> Given passage:
* * * * * * * * *
# Accessories4less Focal 814v fakes??? IDK just asking



## Kijek (Mar 11, 2013)

So I purchased the focal Chorus 814v from A4L and they sound good but I was looking into the Focal web site and the brochure off A4L web site and they don't list the 814v anywhere and the only chorus line available in "Piano Black" is the 700 series and it Lacquer black. Just looking into this not make accusations just hope someone can give me insight


----------



## Dale Rasco (Apr 11, 2009)

I believe , if I am recalling correctly, that the 814V and the 716V are the same speaker. There is more than likely some contractual arrangement with between A4L and Focal that they have to list them as such.


----------



## Kijek (Mar 11, 2013)

Any advice on how to tell if they are Authentic and if they are from the 700 series should I be purchasing my center and surround from the 700 series as well? A4L has the 800 center for sell but no other surrounds or subs 
Thanks for the quick response


----------



## Dale Rasco (Apr 11, 2009)

It looks like the CC 800V is the matching center on the A4L site and it would be the CC700V on the Focal site. I also noticed on the Accessories4less site that the 814v is actually listed as *FOCAL Chorus 814V 716v Dual 6½ Floorstanding Speakers Gloss Black Pair.* As far as authenticity goes, I would not worry about that with Accessories 4 Less. They are a reputable company and Mark and crew deliver great customer service. The main thing to match with the center is the driver size on the center channel, which would be 6.5" driver and the timber used for the cabinet. 

Seriously, there are a lot of reviews for the 814V out there and not one word about the authenticity of the product.


----------



## cavchameleon (Jan 7, 2008)

^^^ I would have to agree on A4Less, they do not sell any fakes (from any company) and are authorized dealers for everything they sell, so all is warrantied. I've purchased a lot of products from them with no issues and will do so again in the future.


----------



## Kijek (Mar 11, 2013)

Thanks for the input What about surrounds? A4L does not have any and if I have to go else where should I look into the 700 Series THANKS DALE RASCO it gives me a piece of mind, your words seem like they hold a lot of weight. Most respect and great advice Thanks again


----------



## Dale Rasco (Apr 11, 2009)

To be honest you do not even need to have Focal speakers for the surrounds. However, the 700V would be the way to go if you really want to keep all Focal speakers. I think some of the best surrounds are the QS8's from Axiom. I know a lot of people that flat out do not like Axiom mains, centers or subs but they love the surrounds. It has a very unique and effective design. Another option would be to go with the 706V bookshelf speakers from Focal.


----------



## maximumav (Mar 8, 2013)

Kijek said:


> Any advice on how to tell if they are Authentic...
* * * * * * * * *
> Extracted material:
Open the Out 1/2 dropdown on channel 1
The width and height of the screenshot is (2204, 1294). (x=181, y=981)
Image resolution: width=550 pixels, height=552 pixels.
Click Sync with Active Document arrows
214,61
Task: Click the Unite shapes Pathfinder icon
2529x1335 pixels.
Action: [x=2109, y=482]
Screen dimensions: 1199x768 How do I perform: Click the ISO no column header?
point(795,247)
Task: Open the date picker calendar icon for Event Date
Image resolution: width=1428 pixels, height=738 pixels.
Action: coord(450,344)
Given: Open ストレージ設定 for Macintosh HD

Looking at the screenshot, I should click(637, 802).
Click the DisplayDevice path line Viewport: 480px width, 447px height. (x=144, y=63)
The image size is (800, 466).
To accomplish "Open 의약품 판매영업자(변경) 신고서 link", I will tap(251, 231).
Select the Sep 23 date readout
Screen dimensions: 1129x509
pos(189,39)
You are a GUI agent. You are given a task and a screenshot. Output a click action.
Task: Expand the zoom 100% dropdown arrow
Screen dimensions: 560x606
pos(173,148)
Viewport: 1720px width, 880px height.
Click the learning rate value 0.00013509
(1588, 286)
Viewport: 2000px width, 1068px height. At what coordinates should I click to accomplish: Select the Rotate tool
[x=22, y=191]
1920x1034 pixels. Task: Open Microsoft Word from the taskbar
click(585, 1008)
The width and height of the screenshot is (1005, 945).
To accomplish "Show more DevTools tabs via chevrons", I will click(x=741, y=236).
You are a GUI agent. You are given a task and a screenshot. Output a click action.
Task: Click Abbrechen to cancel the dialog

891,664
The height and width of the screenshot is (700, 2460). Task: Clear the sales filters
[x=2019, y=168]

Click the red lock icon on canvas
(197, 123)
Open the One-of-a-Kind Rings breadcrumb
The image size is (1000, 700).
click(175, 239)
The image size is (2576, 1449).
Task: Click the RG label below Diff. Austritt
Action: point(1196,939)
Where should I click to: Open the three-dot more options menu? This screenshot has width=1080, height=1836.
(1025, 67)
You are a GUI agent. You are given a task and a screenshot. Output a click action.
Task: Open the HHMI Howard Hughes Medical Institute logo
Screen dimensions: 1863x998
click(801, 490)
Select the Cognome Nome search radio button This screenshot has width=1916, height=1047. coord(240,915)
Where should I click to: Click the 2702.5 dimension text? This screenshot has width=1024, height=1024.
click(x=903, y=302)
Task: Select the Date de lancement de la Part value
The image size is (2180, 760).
* * * * * * * * *
> What you need to do:
1 – Using the forum thread, decide whether each statement agrees with it. Answer yes or no for each, quoting the words that decide it: (a) Dale Rasco believes the 814V and the 716V are the same speaker; (b) A4L sells surrounds and subs along with the 800 center; (c) Dale Rasco says the surrounds must be Focal speakers.
2 – In the entries, change "Click" to "Select" in the lines from the first line through the line that contains "Action: [x=2109, y=482]", and write out only those lines with nothing else altered.

> Outputs by task:
1 –
(a) Yes: "the 814V and the 716V are the same speaker"
(b) No: "A4L has the 800 center for sell but no other surrounds or subs"
(c) No: "To be honest you do not even need to have Focal speakers for the surrounds."

2 –
Open the Out 1/2 dropdown on channel 1
The width and height of the screenshot is (2204, 1294). (x=181, y=981)
Image resolution: width=550 pixels, height=552 pixels.
Select Sync with Active Document arrows
214,61
Task: Select the Unite shapes Pathfinder icon
2529x1335 pixels.
Action: [x=2109, y=482]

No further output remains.